There is a word that has multiplied exaggeratedly in scientific articles for a reason: ChatGPT likes it

That there are academic articles written by AI is something that has been proven beforethe question is how serious it is. To know the magnitude of this practice, a group of researchers has reviewed millions of paper abstracts published in PubMed and have found something interesting: there is a word that the AI ​​loves and the reason why it likes it so much is quite murky.

Delve. Its translation is ‘go deeper’ and its use multiplied by 28 between 2022 and 2024, which coincidentally coincides with the boom of ChatGPT and language models. Other words such as ‘underscore’ or ‘showcasing’ are also cited, with a frequency increase of x13.8 and x10.7 respectively. None of them are a noun or a word related to the content, but rather have more to do with the style of writing and are very characteristic of the flowery language that LLMs usually use.

flowery language. Does this mean that if we see one of these words in a paper it was written with AI? Not necessarily, but the increase is brutal. Researchers have compared the rise of ‘delve’ to other keywords, such as pandemic, which had a huge peak in 2020 and began to decline in 2021. The increase in the frequency of use of ‘delve’ is much more pronounced than all the others.

It’s not coincidental. There is a stage in the process of creating a chatbot like ChatGPT that requires human intervention to fine-tune the responses; This is what is known as reinforcement learning from human feedback (for its acronym in English). RLHF). It turns out that most of the workers who are dedicated to this refining work are in African countries, such as Nigeria. guess where The use of these words in formal English is quite common. Exactly, in Nigeria.
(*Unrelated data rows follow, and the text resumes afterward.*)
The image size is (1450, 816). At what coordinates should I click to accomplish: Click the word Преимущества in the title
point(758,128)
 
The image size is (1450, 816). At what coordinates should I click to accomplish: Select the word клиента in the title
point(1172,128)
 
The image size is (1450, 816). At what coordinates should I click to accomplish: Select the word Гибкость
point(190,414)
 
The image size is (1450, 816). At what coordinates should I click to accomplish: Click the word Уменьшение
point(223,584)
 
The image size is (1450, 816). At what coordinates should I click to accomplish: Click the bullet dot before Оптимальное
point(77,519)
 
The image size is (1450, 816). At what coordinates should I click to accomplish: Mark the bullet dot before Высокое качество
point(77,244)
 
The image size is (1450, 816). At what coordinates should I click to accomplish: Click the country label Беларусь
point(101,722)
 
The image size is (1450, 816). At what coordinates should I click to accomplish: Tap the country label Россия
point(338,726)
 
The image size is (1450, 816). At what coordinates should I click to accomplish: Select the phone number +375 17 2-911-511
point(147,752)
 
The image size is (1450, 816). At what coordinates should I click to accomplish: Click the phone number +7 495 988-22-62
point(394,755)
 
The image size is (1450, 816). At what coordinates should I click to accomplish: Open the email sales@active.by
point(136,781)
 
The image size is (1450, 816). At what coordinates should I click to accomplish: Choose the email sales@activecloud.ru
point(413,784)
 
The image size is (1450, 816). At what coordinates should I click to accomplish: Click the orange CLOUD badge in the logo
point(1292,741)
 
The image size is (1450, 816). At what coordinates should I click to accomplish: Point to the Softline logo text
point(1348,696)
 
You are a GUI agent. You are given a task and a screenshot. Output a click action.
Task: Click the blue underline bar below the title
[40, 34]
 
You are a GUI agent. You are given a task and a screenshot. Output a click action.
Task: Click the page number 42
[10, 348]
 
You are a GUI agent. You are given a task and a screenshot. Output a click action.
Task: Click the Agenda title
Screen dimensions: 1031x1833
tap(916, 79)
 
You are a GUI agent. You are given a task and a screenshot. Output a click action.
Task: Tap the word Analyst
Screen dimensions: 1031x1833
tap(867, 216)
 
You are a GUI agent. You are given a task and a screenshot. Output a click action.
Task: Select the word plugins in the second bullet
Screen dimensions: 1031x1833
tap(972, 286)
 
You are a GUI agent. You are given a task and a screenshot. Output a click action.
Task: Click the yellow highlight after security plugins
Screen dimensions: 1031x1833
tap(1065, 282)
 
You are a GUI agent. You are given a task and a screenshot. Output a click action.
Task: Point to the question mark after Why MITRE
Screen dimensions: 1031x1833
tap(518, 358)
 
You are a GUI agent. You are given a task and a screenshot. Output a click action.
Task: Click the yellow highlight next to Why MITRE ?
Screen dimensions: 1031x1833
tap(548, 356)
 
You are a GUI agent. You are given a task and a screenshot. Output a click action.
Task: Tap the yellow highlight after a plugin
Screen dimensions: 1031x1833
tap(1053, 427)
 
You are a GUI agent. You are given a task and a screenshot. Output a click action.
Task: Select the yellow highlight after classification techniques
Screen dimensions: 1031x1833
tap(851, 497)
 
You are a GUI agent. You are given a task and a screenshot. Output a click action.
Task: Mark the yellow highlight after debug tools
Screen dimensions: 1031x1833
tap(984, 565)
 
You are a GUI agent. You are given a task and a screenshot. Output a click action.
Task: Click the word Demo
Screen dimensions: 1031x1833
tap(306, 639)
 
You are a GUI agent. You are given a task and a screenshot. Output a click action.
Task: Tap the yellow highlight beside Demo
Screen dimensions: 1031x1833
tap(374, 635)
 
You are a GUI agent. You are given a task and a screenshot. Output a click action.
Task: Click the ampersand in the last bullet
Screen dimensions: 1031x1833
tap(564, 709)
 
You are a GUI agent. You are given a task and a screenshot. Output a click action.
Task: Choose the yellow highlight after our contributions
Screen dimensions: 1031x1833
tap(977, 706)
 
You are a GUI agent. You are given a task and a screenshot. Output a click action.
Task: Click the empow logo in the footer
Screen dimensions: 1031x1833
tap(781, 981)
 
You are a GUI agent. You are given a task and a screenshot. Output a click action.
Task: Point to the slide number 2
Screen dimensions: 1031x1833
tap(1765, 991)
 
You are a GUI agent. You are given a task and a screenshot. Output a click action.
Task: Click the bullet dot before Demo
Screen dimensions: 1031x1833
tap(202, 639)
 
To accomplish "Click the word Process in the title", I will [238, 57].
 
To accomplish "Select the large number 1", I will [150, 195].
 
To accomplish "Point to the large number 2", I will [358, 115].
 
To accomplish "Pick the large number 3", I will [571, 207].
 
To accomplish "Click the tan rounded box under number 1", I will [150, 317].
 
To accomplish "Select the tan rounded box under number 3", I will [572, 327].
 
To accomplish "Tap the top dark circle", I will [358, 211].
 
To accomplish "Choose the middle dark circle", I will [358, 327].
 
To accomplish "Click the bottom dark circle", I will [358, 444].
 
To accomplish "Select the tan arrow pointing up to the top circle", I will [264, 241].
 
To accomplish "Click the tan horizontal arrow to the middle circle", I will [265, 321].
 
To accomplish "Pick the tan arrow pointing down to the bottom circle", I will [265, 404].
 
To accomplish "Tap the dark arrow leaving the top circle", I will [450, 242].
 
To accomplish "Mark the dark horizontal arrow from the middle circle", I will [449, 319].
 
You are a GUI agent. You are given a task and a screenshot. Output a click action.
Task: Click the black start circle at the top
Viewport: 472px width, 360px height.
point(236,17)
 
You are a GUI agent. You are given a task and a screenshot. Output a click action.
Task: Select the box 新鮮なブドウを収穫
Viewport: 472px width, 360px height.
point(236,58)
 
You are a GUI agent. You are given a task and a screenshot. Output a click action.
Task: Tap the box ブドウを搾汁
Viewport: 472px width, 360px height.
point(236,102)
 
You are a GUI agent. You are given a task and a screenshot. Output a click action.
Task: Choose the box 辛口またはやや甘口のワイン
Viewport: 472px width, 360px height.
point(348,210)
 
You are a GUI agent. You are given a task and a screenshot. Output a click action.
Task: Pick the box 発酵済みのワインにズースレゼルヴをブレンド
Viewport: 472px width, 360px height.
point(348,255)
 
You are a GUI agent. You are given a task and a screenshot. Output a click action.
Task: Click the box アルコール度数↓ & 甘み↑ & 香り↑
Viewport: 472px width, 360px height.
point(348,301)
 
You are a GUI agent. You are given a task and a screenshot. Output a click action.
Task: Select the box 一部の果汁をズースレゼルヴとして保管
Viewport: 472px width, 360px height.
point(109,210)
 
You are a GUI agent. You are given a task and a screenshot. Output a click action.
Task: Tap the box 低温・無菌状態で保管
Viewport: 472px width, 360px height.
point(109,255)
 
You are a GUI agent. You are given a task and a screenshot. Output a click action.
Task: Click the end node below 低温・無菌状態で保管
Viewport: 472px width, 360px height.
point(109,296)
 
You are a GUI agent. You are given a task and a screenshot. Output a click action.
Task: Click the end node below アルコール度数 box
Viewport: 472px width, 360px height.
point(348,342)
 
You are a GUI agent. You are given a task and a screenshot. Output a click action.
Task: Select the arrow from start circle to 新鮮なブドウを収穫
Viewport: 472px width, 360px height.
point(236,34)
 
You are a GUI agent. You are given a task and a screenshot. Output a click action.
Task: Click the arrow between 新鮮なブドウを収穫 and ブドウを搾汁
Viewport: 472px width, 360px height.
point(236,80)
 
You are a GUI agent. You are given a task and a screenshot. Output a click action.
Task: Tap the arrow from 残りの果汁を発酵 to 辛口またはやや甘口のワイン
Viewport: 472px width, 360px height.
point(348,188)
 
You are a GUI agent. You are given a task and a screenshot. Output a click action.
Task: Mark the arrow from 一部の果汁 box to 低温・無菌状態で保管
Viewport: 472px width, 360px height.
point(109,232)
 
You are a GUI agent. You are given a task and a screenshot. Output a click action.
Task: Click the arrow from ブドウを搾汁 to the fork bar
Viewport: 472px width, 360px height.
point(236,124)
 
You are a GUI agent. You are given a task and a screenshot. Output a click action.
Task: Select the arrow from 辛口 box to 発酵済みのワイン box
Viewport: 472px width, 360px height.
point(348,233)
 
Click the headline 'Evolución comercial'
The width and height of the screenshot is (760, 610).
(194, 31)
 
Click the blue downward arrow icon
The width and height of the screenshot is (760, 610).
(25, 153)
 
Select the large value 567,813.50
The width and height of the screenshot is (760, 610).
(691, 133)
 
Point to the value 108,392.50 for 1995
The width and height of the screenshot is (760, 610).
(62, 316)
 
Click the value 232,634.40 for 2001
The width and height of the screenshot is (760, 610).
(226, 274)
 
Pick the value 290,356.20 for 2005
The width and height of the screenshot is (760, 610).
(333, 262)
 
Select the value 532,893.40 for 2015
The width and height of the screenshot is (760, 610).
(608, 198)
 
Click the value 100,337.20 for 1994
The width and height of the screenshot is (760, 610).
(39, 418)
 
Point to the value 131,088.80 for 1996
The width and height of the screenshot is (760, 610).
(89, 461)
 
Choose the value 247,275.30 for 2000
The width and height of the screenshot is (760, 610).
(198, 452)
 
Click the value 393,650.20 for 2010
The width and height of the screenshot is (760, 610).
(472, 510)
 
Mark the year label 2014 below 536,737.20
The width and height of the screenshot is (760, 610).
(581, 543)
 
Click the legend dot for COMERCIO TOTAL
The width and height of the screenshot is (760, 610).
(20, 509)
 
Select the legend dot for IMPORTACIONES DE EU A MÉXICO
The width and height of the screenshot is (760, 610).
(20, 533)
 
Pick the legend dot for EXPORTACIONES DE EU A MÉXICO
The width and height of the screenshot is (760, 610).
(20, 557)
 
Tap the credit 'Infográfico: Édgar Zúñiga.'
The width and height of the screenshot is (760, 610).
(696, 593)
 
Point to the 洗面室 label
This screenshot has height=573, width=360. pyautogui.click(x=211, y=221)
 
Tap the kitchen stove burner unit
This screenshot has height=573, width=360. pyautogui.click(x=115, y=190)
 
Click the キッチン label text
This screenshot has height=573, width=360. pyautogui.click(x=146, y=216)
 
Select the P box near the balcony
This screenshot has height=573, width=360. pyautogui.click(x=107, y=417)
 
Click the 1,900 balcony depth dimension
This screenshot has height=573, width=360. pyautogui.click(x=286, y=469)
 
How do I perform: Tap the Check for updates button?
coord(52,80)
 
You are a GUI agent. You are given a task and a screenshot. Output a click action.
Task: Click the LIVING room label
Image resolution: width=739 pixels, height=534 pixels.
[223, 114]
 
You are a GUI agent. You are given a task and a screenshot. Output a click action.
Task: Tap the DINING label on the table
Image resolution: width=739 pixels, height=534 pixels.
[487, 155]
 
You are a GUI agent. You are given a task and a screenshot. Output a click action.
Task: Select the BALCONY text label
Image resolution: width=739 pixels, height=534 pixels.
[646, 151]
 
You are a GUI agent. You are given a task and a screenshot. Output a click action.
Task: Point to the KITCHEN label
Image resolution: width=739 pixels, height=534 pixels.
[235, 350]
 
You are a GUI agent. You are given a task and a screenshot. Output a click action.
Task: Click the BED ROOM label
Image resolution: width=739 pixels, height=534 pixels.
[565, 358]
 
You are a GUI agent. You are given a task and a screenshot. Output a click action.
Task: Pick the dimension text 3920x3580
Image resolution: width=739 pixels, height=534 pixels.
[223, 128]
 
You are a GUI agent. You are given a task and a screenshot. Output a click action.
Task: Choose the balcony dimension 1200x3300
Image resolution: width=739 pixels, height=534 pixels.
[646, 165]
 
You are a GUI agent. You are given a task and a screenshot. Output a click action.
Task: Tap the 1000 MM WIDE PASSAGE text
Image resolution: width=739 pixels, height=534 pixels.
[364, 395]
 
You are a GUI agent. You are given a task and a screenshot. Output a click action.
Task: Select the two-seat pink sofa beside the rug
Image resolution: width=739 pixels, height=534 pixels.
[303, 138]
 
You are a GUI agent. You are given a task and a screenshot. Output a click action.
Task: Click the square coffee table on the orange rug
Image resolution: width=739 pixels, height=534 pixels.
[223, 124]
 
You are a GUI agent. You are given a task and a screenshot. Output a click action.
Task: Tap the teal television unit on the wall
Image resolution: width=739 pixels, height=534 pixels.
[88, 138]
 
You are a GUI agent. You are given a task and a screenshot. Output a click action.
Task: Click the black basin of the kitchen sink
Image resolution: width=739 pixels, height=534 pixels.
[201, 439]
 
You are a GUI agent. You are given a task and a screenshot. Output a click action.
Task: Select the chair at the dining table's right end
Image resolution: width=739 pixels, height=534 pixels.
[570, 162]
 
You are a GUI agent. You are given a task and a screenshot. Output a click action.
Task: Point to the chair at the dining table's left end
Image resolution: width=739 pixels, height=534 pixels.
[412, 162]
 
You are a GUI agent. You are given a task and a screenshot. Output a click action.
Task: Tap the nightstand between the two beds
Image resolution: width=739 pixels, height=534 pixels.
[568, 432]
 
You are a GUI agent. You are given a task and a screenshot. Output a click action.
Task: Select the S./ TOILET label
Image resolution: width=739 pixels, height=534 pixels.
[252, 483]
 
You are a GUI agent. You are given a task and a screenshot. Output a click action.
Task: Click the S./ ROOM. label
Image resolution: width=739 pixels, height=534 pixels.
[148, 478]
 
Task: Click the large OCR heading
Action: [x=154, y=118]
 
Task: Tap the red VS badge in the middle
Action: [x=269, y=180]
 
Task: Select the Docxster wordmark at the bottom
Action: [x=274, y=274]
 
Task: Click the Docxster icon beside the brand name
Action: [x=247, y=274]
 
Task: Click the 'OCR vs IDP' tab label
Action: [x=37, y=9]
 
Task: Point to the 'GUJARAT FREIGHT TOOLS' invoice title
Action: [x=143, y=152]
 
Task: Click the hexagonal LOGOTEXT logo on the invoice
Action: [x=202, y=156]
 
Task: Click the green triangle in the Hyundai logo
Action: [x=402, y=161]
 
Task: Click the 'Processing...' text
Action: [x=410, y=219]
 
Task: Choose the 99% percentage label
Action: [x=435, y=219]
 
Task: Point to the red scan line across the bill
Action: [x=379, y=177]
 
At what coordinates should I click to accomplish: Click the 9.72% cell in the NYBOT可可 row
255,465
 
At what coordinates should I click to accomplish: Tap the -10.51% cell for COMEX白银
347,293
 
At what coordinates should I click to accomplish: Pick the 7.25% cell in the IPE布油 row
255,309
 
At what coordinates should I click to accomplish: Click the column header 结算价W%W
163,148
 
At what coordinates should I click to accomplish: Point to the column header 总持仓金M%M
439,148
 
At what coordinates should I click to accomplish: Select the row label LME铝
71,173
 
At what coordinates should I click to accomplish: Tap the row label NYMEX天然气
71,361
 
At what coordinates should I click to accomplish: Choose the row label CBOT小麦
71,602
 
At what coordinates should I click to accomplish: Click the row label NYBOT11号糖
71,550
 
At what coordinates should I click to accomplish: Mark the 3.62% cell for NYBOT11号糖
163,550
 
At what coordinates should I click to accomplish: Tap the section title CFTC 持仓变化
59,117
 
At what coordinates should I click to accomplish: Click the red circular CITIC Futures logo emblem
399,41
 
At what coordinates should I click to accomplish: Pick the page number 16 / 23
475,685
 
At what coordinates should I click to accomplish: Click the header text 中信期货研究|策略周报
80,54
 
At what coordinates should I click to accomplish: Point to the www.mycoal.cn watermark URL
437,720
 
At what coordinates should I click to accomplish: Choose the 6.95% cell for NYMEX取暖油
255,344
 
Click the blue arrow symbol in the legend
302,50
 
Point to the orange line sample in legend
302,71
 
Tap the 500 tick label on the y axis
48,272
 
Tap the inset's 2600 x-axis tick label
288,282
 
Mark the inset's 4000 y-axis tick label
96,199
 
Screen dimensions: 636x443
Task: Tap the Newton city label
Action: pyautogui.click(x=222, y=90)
African style. ‘Delve’ is a fairly common word in business English in Africa, especially in Nigeria, and it is not the only one. There are also others like ‘leverage’, ‘explore’ or ‘tapestry’ that are more common in African English. According to 311institutealthough human feedback is very small compared to the enormous amounts of training data, it has a great impact since it is what defines the tone of the model when responding to us.

Data labeling. It is a key step for training large language models and requires humans to be behind it. The problem is that the majority of workers who dedicate themselves to this are from impoverished countries such as Nigeria, Kenya or India, among others. In case the endless days and the ridiculous salaries were not enough, many times workers must review violent and very explicit imagesall without any type of psychological support.

In Xataka | Being a porn moderator is not fun at all. He was exposed to “extreme, violent, graphic and sexually explicit content”

Image | National Institute of Allergy and Infectious Diseases in Unsplash

Leave your vote

Leave a Comment

GIPHY App Key not set. Please check settings

Log In

Forgot password?

Forgot password?

Enter your account data and we will send you a link to reset your password.

Your password reset link appears to be invalid or expired.

Log in

Privacy Policy

Add to Collection

No Collections

Here you'll find all collections you've created before.